— START OF Exercise materials —

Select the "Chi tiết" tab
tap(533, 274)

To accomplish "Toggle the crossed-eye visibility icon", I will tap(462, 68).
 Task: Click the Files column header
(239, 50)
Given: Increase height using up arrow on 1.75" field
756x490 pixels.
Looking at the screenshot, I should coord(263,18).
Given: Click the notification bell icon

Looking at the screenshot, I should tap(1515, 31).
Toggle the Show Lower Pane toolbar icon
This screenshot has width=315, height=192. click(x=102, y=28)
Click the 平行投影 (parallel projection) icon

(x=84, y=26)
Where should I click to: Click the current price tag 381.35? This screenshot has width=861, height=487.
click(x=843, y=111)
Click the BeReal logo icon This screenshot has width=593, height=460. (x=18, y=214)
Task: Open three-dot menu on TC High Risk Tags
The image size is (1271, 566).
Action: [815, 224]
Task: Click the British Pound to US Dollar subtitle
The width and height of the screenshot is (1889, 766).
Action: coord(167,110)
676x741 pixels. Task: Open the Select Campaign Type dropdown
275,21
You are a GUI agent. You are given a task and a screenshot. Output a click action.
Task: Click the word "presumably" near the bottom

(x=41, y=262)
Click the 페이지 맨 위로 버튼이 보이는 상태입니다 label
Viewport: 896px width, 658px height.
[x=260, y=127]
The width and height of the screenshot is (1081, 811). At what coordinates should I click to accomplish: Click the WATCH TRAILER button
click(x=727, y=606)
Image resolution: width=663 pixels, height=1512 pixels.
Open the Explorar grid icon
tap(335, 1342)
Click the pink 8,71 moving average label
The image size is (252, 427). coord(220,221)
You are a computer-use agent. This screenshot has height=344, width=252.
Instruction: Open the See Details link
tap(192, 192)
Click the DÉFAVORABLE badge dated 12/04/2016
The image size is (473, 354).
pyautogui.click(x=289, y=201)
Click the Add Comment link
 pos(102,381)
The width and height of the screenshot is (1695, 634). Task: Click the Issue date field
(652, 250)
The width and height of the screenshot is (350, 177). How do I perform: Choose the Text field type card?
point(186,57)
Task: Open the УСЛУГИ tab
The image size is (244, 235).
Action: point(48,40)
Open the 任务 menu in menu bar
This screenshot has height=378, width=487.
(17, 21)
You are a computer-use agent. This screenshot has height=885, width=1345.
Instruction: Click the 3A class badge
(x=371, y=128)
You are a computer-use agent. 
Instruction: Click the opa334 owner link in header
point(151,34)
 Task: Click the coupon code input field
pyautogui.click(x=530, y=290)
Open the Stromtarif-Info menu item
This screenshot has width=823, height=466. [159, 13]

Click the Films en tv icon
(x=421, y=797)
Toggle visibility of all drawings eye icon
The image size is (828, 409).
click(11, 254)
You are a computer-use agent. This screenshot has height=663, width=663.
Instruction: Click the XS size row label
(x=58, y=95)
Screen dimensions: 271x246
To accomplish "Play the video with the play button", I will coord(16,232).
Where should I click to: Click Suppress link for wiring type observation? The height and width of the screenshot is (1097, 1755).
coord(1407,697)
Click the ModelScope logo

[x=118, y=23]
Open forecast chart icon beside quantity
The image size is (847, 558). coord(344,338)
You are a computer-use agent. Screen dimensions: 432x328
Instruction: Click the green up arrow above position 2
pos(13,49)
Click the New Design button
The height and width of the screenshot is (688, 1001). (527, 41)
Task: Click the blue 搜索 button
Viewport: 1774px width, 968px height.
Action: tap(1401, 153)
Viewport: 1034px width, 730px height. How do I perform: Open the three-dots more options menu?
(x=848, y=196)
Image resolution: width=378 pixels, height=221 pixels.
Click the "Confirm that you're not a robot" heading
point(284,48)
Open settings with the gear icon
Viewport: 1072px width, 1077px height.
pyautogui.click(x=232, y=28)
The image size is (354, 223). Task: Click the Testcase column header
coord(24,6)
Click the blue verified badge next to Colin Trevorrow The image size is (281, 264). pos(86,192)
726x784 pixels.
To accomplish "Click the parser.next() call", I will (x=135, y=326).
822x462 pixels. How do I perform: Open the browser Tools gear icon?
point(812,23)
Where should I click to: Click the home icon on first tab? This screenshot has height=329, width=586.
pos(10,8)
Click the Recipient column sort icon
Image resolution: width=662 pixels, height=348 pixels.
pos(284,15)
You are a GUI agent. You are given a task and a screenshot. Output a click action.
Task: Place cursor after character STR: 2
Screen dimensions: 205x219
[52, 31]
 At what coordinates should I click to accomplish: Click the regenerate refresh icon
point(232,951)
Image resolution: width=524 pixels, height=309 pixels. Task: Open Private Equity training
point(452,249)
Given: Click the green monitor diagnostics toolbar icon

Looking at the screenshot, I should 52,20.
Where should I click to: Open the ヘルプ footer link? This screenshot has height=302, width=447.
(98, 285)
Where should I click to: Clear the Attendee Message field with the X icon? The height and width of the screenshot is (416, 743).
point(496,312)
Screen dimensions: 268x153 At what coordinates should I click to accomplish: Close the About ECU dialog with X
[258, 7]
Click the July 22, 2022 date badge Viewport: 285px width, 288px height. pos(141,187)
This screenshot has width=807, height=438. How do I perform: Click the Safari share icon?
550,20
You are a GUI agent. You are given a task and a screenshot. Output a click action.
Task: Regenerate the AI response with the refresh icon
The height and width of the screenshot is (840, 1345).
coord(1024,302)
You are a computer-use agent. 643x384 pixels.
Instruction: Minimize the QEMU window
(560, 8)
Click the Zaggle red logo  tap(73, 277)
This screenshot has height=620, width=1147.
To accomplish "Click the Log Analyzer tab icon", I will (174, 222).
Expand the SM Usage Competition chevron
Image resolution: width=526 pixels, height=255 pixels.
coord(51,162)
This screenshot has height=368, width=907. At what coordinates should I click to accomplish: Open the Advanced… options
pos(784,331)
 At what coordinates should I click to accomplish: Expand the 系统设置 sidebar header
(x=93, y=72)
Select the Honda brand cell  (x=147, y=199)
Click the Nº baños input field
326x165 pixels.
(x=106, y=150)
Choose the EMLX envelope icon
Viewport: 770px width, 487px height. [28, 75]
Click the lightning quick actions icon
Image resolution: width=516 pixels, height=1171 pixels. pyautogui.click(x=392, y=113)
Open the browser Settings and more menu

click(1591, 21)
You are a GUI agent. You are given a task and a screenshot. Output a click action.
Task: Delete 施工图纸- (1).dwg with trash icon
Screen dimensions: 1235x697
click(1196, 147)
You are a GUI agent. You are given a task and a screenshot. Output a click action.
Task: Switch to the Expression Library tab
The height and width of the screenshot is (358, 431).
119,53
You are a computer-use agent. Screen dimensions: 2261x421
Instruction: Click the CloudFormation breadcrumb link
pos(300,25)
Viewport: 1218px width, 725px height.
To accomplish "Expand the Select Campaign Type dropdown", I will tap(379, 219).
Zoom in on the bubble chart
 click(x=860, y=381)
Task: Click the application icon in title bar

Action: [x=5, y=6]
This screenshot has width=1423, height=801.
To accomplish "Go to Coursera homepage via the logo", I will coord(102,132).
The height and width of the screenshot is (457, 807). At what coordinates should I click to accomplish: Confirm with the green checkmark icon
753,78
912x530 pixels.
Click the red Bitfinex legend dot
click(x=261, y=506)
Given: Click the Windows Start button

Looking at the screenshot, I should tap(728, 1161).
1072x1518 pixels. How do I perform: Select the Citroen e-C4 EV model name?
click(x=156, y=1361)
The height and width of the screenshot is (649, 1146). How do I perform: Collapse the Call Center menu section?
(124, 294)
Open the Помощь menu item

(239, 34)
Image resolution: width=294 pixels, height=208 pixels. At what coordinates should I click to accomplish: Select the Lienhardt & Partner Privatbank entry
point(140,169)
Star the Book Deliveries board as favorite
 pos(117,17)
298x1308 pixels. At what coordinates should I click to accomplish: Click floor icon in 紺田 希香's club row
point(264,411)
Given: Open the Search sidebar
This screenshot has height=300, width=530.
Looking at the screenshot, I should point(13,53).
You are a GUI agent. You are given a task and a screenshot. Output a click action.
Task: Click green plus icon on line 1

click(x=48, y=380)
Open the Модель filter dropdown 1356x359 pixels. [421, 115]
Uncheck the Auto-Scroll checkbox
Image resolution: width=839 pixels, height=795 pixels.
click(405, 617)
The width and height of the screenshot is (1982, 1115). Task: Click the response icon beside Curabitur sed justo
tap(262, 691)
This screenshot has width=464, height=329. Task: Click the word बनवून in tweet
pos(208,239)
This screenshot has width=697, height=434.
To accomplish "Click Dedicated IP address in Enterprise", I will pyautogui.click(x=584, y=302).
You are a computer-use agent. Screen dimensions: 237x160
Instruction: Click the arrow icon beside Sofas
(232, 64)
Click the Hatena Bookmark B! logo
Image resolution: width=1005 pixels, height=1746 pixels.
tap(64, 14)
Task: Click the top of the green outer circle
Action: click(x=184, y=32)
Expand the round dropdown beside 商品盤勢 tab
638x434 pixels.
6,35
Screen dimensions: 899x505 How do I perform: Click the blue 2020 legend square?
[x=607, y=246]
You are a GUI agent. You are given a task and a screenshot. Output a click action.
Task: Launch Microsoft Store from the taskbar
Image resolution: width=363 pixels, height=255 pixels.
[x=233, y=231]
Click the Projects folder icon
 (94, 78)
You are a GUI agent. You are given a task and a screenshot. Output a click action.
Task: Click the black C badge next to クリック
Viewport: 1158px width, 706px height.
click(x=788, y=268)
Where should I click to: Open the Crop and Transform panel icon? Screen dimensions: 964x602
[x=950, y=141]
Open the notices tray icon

— END OF Exercise materials —

Reproduce the entries from the line containing "Click the 페이지 맨 위로 버튼이 보이는 상태입니다 label" through the line containing "(x=58, y=95)", inclusive, replacing every occurrence of "Instruction" with "Command" and leaving all other text unchanged.

Expected output:
Click the 페이지 맨 위로 버튼이 보이는 상태입니다 label
Viewport: 896px width, 658px height.
[x=260, y=127]
The width and height of the screenshot is (1081, 811). At what coordinates should I click to accomplish: Click the WATCH TRAILER button
click(x=727, y=606)
Image resolution: width=663 pixels, height=1512 pixels.
Open the Explorar grid icon
tap(335, 1342)
Click the pink 8,71 moving average label
The image size is (252, 427). coord(220,221)
You are a computer-use agent. This screenshot has height=344, width=252.
Command: Open the See Details link
tap(192, 192)
Click the DÉFAVORABLE badge dated 12/04/2016
The image size is (473, 354).
pyautogui.click(x=289, y=201)
Click the Add Comment link
 pos(102,381)
The width and height of the screenshot is (1695, 634). Task: Click the Issue date field
(652, 250)
The width and height of the screenshot is (350, 177). How do I perform: Choose the Text field type card?
point(186,57)
Task: Open the УСЛУГИ tab
The image size is (244, 235).
Action: point(48,40)
Open the 任务 menu in menu bar
This screenshot has height=378, width=487.
(17, 21)
You are a computer-use agent. This screenshot has height=885, width=1345.
Command: Click the 3A class badge
(x=371, y=128)
You are a computer-use agent. 
Command: Click the opa334 owner link in header
point(151,34)
 Task: Click the coupon code input field
pyautogui.click(x=530, y=290)
Open the Stromtarif-Info menu item
This screenshot has width=823, height=466. [159, 13]

Click the Films en tv icon
(x=421, y=797)
Toggle visibility of all drawings eye icon
The image size is (828, 409).
click(11, 254)
You are a computer-use agent. This screenshot has height=663, width=663.
Command: Click the XS size row label
(x=58, y=95)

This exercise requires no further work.